They hadn’t had tickets yet when they left Vallejo—maybe they had never gotten tickets. Maybe, upon arriving in San Francisco on the afternoon of the sixteenth, they had changed their minds entirely. Mrs. Early was a woman of strong impulses and good instincts. Equipped, Andrew said, to survive. Once, when he was a very little boy, but old enough to remember, he had been sitting in a wagon and the horses had bolted. At the very instant the horses lifted their heads and pricked their ears, before the wagon even started to move, Andrew’s mother had stepped over to him and lifted him off the seat, easy as you please, then stepped backward as the wagon slid by her. It was a frightening thing when you thought of it—she could have been looking the other way, or not been quick enough and gone under the wheel, or been distracted by the thought of trying to stop the horses, but she had done just the rightest, safest thing, purely on intuition, so gracefully and quickly that no one had been afraid until later.
They did not sleep that night, or even go to bed. All there was to do, really, was to walk down to the ferry building and back to the house, talk to neighbors and sailors and officers, watch that glow on the southwestern horizon, and discuss whether it was brighter or dimmer, and all of these things they could no longer stand to do. At one point, Andrew, who was pacing from the front door to the back door, said, “I bet I could get to Oakland. They could well be in Oakland, and it’s hard to get from Oakland to here right now. But Mother is enterprising….” This for the hundredth time.
Margaret’s manner with Andrew until this point had been agreeable and submissive—she was too shocked to behave in any other way, for one thing, and, for another, he had an answer for every doubt. She thought her own doubts—her own doubts that were shading into convictions—were best left unspoken. It was bad luck as well as unloving to say what she thought, especially what she thought when she found out that the Palace Hotel was down. But now, finally, she said, “Yes, Andrew, your mother is terrifically enterprising, which is why I think that she would have gotten a message to us now, somehow, if she—I mean, they did find Mr. Devlin’s little girl yesterday, and she’s only three and a half, and they did find that Mrs. Devlin was killed. Lots of news, one way or the other, has—”
She could see by looking at his face that this very doubt, the doubt that came from Mrs. Early’s everlasting silence, wasn’t far from his thoughts, even though he hadn’t expressed it. He shook his head. “I’m sure it’s something else.”
“I am losing hope.”
“But I am not.” He walked out the front door. A minute later, he walked back in. His eyes were bright and his hair was standing on end, as if, while outside, he had torn his hands through it. He said, “It doesn’t make sense. It doesn’t make sense that they came out here to California on impulse and therefore died. It makes sense for us to have died, or people who have lived here for years and years to have died, but not this, this doesn’t make sense.”

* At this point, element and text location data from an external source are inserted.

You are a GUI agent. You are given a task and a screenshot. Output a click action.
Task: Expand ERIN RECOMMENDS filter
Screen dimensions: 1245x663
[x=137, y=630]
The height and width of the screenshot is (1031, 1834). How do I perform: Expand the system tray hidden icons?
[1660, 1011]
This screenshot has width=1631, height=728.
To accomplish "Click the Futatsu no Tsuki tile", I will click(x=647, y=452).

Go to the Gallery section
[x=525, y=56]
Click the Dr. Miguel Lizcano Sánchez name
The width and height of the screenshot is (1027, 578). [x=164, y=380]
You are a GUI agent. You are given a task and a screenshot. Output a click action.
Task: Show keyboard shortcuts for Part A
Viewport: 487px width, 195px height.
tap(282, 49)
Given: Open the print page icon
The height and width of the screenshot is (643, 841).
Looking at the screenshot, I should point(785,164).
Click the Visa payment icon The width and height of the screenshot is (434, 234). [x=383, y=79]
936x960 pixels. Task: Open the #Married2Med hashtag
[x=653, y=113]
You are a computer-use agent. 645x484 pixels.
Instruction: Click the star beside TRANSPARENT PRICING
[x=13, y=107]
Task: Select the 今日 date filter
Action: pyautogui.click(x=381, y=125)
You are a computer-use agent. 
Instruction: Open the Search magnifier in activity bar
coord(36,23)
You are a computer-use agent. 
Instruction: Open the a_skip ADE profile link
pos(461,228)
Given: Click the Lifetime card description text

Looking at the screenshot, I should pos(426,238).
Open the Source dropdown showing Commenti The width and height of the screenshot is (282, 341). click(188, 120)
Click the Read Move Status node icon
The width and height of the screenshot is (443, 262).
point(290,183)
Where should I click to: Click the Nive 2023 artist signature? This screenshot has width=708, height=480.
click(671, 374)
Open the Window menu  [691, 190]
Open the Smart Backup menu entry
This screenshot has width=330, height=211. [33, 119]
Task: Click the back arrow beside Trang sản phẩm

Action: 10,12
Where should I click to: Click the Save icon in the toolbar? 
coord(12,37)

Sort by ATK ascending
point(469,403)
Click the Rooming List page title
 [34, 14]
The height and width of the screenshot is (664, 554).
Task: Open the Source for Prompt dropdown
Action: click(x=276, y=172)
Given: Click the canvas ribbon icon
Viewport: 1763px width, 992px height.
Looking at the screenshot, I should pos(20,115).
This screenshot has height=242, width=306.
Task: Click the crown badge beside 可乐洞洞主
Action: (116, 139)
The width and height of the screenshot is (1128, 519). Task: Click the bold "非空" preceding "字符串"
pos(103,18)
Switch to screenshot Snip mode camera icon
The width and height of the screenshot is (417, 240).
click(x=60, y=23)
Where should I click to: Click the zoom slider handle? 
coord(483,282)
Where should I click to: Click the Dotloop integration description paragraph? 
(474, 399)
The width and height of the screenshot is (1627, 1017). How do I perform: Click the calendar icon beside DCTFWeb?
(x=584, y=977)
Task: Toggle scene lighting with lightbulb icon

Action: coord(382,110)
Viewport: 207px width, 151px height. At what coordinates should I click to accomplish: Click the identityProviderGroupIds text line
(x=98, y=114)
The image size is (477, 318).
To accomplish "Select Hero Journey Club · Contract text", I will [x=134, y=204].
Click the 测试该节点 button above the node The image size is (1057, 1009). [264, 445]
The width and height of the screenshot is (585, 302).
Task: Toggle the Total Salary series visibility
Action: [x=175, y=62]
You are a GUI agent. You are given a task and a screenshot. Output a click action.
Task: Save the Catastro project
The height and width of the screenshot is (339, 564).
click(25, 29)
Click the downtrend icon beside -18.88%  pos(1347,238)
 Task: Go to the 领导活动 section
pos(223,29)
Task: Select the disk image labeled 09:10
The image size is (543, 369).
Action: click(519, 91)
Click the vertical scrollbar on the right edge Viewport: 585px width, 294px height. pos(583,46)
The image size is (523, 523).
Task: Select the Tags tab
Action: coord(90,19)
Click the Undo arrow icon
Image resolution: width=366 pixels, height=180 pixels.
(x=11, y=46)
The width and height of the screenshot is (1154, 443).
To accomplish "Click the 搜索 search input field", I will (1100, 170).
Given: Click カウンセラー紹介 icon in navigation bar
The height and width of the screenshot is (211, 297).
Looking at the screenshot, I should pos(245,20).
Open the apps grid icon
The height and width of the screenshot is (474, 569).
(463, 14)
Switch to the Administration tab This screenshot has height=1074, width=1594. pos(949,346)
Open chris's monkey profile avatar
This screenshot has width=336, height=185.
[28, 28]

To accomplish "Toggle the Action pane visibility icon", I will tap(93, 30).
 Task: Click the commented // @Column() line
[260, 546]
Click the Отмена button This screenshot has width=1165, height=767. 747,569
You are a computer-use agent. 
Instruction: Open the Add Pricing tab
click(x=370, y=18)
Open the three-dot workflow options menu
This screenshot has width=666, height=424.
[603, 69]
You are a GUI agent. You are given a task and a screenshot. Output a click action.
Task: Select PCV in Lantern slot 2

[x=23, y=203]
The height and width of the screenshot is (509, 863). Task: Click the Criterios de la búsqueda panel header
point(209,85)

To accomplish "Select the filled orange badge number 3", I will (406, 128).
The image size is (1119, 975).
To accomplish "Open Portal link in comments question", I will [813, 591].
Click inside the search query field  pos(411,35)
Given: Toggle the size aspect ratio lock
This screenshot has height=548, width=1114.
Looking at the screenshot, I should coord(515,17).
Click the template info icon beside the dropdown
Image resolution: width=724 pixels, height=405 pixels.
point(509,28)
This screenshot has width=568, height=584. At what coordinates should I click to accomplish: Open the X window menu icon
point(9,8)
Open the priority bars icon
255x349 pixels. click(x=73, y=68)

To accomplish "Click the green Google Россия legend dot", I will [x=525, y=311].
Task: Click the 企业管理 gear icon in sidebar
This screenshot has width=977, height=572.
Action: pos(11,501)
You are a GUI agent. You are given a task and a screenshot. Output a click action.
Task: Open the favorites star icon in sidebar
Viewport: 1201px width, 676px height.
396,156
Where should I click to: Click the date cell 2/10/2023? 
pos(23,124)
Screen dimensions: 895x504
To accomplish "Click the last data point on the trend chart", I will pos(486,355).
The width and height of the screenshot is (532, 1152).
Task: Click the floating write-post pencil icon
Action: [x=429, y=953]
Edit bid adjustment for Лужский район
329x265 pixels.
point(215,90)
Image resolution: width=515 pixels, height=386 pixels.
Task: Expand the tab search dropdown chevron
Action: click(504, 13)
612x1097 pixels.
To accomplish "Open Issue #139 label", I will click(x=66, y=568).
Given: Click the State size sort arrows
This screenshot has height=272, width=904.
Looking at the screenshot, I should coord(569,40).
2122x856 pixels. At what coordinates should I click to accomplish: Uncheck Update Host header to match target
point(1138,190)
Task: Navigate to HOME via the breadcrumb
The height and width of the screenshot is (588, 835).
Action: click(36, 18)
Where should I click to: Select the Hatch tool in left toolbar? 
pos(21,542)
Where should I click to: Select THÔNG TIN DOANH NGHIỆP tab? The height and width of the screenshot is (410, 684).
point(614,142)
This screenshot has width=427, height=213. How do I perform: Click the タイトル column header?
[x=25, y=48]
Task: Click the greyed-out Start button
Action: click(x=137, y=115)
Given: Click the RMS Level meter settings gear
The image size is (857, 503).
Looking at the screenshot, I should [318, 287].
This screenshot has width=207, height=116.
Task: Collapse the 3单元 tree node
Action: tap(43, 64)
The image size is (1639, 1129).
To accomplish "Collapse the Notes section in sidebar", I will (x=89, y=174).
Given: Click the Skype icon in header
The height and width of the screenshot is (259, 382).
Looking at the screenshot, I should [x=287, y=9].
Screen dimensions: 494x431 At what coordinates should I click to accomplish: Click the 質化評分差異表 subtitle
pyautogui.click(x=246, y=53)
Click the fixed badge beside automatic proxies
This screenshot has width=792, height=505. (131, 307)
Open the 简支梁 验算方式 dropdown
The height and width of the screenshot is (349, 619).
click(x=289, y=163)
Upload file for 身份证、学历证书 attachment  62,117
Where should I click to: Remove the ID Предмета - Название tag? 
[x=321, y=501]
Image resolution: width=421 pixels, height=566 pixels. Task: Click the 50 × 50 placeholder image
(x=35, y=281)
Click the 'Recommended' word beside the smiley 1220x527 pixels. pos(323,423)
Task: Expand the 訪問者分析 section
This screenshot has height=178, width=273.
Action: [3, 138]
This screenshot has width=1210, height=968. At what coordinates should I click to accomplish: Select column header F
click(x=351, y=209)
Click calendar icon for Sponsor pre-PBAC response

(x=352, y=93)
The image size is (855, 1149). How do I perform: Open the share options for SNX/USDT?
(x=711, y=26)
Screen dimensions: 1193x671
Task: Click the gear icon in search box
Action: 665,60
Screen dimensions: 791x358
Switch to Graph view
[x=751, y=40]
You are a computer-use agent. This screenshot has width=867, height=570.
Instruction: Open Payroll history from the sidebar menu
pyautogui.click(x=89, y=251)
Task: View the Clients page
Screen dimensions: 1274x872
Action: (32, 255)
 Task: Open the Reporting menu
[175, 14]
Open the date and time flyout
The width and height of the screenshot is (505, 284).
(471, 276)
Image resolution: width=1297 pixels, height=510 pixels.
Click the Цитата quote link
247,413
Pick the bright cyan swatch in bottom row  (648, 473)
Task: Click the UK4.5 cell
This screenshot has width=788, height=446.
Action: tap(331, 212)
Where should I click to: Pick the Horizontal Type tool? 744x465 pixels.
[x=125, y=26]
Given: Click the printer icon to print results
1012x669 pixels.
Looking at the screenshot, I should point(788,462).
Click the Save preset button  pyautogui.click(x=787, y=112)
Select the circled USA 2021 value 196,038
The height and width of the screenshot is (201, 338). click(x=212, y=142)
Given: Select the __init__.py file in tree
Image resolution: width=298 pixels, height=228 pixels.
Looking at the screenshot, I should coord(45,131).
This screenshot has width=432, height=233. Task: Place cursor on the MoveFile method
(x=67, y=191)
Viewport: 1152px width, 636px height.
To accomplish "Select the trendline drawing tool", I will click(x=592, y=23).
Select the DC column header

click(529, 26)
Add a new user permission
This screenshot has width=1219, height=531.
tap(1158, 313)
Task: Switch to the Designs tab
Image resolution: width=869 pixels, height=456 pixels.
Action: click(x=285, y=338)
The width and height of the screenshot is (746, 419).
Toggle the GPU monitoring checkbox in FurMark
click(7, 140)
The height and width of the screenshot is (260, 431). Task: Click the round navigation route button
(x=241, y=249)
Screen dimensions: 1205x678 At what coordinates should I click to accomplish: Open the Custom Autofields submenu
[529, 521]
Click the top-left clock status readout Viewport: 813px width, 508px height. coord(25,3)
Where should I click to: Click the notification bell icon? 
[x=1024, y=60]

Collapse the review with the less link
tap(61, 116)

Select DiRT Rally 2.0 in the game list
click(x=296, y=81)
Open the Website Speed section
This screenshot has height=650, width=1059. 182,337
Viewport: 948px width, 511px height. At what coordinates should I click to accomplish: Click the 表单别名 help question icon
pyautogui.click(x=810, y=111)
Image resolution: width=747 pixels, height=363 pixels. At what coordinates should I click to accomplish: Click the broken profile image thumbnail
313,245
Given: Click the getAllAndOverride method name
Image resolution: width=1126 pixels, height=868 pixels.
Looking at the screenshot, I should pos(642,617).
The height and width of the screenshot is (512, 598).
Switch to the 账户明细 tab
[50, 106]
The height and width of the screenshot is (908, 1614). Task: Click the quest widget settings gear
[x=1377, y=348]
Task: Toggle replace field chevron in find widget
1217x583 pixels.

“Life and death never make sense—”
“I know you think that.”
“How can I think otherwise? My brother’s friends found a blasting cap down at the railyard. What made sense about that? The universe makes no sense.”
“It does!” He said this so pugnaciously that she nodded in spite of herself, then reached out and took his hand. She said, “Then I will just say that I don’t know what sense the universe makes, though I might someday, I admit.” He glared at her as if accusing her of making a joke. She said, “I want your mother to turn up somehow. I’ve offered all the bargains.”
“What do you mean by that?”
“I’ve cried. I’ve prayed. I’ve stared down the street until I thought I could see her coming. I’ve opened the door to every room in the house just when I was most clearly picturing her on the other side. I’ve imagined a broken arm or a broken leg, if that’s the price we would have to pay. I love your mother, especially now, after her visit.”